STRAWBERRY WINE, NO. 1
Twelve gallons bruised strawberries, ten gallons cider, seven gallons water, twenty-five pounds sugar. Ferment, then add one-half ounce bruised orris root, one-half ounce bruised bitter almonds, one-half ounce bruised cloves, six ounces red tartar.
STRAWBERRY WINE, NO. 2
Crush the berries and add one quart of water to one gallon of berries and let stand twenty-four hours. Strain and add two and one-half pounds of white sugar to one gallon of juice. Put in cask, with thin muslin tacked over the bung-hole, and let ferment, keeping it full from a quantity reserved for the purpose. If a small quantity is made, use jugs or bottle. When fermentation ceases, add one pint of good whiskey to the gallon, and bottle and seal securely. Ready for use in six weeks.
ROYAL STRAWBERRY ACID
Take three pounds of ripe strawberries, two ounces of citric acid, and one quart of spring water. Dissolve the acid in the water, and pour it on the strawberries, and let them stand in a cool place twenty-four hours. Then drain the liquid off, and pour it on three more pounds of fruit; let it stand twenty-four hours.
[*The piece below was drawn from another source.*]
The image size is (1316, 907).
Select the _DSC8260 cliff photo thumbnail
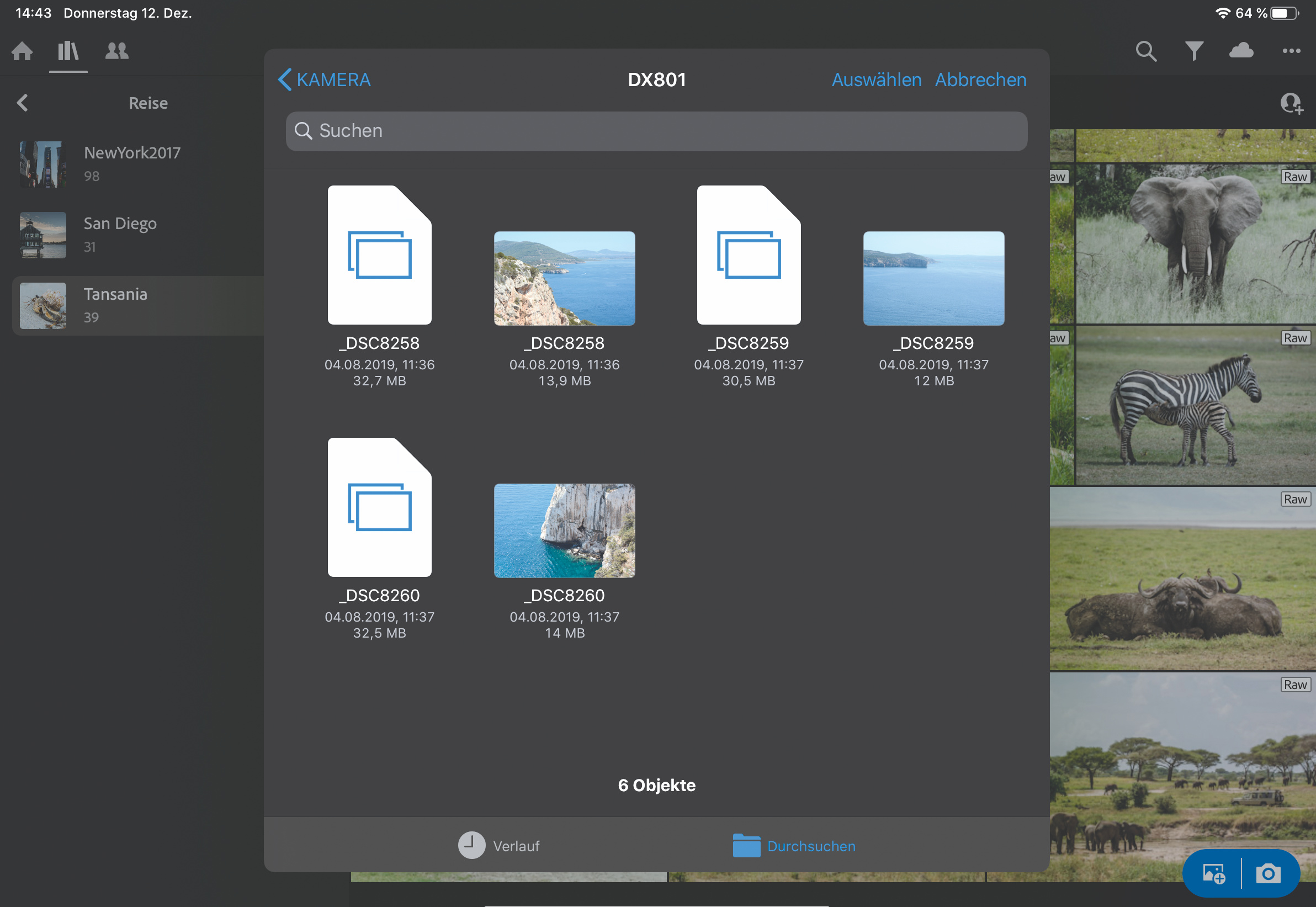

Add to the liquid its own weight of sugar; boil it three or four minutes in a porcelain-lined preserve-kettle, lest metal may affect the taste, and when cool cork it in bottles lightly for three days, then tightly, and seal them. Keep in a dry and cool place. It is delicious for sick and well.
TO MAKE SUGAR WINE
Boil five and one-half quarts of spring water a quarter of an hour, and when it is blood-warm put five pounds of Malaga raisins picked, rubbed, and shred into it, with five quarts of red sage shred and one-half cup of ale yeast; stir all well together, and let it stand in a tub covered warm six or seven days, stirring it once a day. Then strain it out and put it in a runlet; let it work three or four days, and stop it up. When it has stood six or seven days, put in a quart or two of Malaga sack, and when it is fine, bottle it.
TEARS OF THE WIDOW OF MALABAR
Five quarts of plain spirit at 18°, one-half ounce bruised cloves, forty-eight grains bruised mace. Digest in a corked carboy for a week, add burnt sugar to impart a slight color, filter, and add four and one-half pounds white sugar, dissolved in one-half gallon of distilled or filtered rain water. Some add two or three ounces of orange-flower water. A pleasant liquor.
TOMATO WINE
Take ripe, fresh tomatoes, mash very fine, strain through a fine sieve, sweeten with good sugar to suit the taste, set it away in an earthen or glass vessel, nearly full, cover tight, with the exception of a small hole for the refuse to work off through during its fermentation. When it is done fermenting, it will become pure and clear. Then bottle and cork tight. A little salt improves its flavor; age improves it.
TOMATO BEER
Gather the fruit once a week, stem, wash, and mash it. Strain through a coarse linen bag, and to every gallon of the juice add one pound of good moist brown sugar. Let it stand nine days, and then pour it off from the pulp, which will settle in the bottom of the jar. Bottle it closely, and the longer you keep it the better it is when you want to use it. Take a pitcher that will hold as much as you want to use,—for my family I use a gallon pitcher,—fill it nearly full of fresh sweetened water, add some of the preparation already described, and a few drops of essence of lemon, and you will find it equal to the best lemonade, costing almost nothing. To every gallon of sweetened water I add one-half tumbler of beer.
TO MAKE TURNIP WINE
Pare and slice a number of turnips, put them into a cider-press and press out all the juice. To every gallon of juice add three pounds of lump sugar. Have a vessel ready large enough to hold the juice, and put one-half pint of brandy to every gallon. Pour in the juice and lay something over the bung for a week—to see if it works; if it does, do not bung it up until it is done working. Then stop it close for three months, and draw it off into another vessel. When it is fine, bottle it.